I asked a friend of mine if she’s getting married soon, only to be reminded that she already is. We were only chatting on Facebook, but I had a clear picture of her pulling her crazy smile and saying the words out loud while laughingly punching them in on the keyboard. I was even invited, she told me. And that reminded me of why I decided to start writing before.

Besides the embarrassing failings of my 30-year-old mind, I’ve come to prove that what many say about memory is true—that it is fiction. It’s a story that can change depending on when or where we try to remember it. We lowly creatures tend to be selective in our recall, often discriminating fragments that our present personas refuse to accept. But a page will always hold whatever was true for us at the moment of writing.

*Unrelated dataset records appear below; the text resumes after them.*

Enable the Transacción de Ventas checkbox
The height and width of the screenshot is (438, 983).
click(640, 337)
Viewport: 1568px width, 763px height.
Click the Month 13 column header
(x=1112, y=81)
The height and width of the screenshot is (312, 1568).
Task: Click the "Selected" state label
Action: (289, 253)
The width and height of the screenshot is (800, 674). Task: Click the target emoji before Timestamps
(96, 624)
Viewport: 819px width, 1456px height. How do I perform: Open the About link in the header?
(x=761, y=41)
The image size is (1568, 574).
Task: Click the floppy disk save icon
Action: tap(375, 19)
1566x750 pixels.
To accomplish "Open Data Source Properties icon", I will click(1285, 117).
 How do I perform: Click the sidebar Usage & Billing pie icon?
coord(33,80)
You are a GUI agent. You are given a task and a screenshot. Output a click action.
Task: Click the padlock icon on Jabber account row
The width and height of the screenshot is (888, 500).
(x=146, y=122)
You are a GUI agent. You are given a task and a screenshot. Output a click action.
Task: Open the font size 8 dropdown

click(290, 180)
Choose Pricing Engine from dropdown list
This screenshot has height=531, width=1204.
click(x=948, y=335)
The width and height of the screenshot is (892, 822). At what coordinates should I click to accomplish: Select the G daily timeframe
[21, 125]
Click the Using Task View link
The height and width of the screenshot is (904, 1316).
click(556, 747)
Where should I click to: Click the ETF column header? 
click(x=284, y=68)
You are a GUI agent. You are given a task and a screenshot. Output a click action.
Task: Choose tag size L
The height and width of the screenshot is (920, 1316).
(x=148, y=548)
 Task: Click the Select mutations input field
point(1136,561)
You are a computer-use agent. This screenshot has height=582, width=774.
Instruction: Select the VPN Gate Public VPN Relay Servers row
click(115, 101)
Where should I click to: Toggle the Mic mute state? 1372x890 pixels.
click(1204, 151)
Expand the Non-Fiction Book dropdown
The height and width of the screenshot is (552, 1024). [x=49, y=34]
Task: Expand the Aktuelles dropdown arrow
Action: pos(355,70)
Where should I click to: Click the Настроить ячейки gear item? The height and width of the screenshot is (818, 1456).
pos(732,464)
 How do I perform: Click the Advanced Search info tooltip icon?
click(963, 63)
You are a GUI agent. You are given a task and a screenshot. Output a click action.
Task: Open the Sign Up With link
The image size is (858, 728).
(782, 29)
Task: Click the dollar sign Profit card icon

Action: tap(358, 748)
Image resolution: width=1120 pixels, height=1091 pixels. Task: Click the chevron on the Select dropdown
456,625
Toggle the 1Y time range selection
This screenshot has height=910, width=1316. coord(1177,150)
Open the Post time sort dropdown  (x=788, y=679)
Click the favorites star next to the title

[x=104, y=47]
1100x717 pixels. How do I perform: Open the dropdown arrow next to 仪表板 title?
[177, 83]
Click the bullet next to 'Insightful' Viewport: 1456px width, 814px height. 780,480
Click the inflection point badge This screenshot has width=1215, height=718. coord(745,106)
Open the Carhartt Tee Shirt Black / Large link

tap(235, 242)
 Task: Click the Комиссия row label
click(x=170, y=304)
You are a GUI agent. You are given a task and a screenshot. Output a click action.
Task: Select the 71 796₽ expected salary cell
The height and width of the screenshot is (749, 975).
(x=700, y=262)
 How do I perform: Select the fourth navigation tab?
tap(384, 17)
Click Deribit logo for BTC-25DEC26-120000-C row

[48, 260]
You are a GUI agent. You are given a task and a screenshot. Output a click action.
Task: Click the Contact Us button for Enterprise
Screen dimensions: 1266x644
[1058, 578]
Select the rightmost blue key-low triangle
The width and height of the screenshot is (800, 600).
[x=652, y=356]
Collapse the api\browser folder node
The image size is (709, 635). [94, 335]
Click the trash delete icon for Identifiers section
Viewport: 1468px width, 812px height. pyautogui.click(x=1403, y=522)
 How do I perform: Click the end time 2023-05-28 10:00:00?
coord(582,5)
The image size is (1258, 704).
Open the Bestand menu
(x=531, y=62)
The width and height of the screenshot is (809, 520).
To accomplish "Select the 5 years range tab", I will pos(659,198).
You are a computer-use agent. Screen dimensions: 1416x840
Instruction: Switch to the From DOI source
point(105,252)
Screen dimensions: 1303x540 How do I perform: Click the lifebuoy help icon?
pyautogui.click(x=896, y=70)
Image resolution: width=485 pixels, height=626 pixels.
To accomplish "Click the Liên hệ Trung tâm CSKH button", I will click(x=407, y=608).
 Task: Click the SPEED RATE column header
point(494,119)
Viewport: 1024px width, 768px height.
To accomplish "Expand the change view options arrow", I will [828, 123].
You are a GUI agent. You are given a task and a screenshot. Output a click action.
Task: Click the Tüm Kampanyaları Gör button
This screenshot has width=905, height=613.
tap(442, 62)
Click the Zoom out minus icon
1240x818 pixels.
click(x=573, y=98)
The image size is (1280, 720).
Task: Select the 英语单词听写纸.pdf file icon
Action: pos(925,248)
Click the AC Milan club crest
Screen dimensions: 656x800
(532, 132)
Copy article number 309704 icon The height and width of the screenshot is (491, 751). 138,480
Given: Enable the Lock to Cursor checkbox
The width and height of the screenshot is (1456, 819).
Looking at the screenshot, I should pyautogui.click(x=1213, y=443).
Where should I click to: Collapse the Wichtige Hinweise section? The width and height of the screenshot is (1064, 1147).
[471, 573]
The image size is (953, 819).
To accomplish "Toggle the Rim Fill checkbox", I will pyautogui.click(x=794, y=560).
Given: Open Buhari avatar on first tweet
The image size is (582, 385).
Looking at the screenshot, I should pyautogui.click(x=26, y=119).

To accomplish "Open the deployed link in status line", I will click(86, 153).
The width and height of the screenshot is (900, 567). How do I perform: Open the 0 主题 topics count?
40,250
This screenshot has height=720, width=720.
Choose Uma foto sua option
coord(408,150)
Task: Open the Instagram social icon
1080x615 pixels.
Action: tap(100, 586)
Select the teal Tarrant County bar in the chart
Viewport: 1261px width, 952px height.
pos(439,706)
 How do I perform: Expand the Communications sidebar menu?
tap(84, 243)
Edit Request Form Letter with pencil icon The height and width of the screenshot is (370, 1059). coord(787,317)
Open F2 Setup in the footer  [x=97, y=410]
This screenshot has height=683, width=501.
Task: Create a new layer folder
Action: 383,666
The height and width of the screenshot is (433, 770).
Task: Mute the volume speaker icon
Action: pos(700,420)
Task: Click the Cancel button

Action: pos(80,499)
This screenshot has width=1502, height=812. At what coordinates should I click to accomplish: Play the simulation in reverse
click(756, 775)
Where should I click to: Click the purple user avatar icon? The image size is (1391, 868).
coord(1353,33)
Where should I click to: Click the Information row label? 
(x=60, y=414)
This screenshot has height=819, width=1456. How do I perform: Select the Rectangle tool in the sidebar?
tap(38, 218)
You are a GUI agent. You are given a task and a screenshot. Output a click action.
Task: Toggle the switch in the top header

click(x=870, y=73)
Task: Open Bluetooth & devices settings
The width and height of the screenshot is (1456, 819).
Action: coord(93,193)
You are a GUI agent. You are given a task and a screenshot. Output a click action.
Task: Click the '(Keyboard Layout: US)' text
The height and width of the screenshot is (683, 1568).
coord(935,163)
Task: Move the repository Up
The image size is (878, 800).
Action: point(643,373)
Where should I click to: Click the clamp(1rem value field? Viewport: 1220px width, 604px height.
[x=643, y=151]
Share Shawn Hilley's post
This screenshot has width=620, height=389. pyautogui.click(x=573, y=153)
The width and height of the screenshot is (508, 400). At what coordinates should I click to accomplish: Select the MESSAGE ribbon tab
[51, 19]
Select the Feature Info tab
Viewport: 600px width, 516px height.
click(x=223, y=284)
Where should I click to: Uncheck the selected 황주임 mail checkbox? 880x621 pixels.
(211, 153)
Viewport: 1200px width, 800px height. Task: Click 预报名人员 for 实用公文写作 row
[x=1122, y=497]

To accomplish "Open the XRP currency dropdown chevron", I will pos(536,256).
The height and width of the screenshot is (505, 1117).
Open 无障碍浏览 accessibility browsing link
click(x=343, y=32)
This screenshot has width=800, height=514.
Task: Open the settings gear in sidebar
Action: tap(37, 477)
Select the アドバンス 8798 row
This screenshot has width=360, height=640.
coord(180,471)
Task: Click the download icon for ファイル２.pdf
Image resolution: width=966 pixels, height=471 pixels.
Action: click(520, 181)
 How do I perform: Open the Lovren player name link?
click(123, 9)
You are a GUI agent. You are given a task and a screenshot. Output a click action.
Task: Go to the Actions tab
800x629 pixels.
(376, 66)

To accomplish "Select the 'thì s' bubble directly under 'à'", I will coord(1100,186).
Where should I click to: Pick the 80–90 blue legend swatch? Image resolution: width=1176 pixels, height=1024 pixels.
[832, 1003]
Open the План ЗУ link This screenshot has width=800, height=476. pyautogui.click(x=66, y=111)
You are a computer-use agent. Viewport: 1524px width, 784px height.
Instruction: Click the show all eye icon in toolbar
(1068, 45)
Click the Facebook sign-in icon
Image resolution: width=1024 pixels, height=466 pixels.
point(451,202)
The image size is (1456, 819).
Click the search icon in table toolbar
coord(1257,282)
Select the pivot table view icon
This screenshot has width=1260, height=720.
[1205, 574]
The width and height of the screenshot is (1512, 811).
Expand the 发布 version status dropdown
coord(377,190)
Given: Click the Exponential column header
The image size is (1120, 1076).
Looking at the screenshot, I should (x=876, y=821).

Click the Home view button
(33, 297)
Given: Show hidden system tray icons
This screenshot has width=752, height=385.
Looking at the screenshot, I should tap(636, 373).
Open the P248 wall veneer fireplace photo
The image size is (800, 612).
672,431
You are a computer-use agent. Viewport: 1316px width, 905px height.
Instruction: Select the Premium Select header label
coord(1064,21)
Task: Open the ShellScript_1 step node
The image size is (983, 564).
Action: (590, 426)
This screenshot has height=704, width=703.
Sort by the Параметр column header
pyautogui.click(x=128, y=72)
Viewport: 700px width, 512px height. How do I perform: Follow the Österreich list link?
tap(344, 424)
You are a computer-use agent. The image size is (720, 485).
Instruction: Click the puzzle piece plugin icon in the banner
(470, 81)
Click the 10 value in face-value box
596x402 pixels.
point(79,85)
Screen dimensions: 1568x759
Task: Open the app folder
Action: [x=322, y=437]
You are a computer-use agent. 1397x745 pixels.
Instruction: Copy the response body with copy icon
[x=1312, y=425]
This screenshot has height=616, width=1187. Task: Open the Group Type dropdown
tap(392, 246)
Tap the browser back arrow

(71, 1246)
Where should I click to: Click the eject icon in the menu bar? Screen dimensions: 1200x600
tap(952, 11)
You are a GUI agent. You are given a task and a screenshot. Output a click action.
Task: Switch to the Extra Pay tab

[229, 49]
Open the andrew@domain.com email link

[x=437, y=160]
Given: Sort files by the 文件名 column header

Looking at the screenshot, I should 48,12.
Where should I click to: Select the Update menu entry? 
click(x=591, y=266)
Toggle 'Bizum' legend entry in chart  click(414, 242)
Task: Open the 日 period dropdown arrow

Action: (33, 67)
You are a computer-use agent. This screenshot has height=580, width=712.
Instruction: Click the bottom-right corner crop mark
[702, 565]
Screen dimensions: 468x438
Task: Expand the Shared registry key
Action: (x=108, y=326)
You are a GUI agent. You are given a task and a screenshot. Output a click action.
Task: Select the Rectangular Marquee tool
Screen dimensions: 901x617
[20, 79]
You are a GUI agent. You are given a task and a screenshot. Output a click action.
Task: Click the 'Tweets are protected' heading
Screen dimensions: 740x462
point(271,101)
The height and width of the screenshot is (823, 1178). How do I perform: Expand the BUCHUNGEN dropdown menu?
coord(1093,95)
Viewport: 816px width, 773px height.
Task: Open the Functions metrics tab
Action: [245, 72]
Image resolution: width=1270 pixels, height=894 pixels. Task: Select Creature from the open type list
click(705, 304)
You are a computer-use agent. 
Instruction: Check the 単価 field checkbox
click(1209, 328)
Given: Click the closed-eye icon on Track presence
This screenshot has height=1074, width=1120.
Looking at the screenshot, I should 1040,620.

I guess that’s one way I can justify my obsession with buying notebooks, even if only half of them actually get vandalized by my handwriting. One of them holds my scribbles only as far as the 14th page, and that one has an entry for the 14th of April, 2010. I no longer recall what was on my mind at the time, but I remember where I was and what it was like just sitting there in that moment. I remember it now, remember just enough to write it again this way:

“A film of afternoon warmth covers a side of my face while the rest of the light makes little sparkles on the tiny creases of my hands.”

An insignificant story that is made memorable by a string of words.

Sometimes you need your old self to remind you of things you knew before.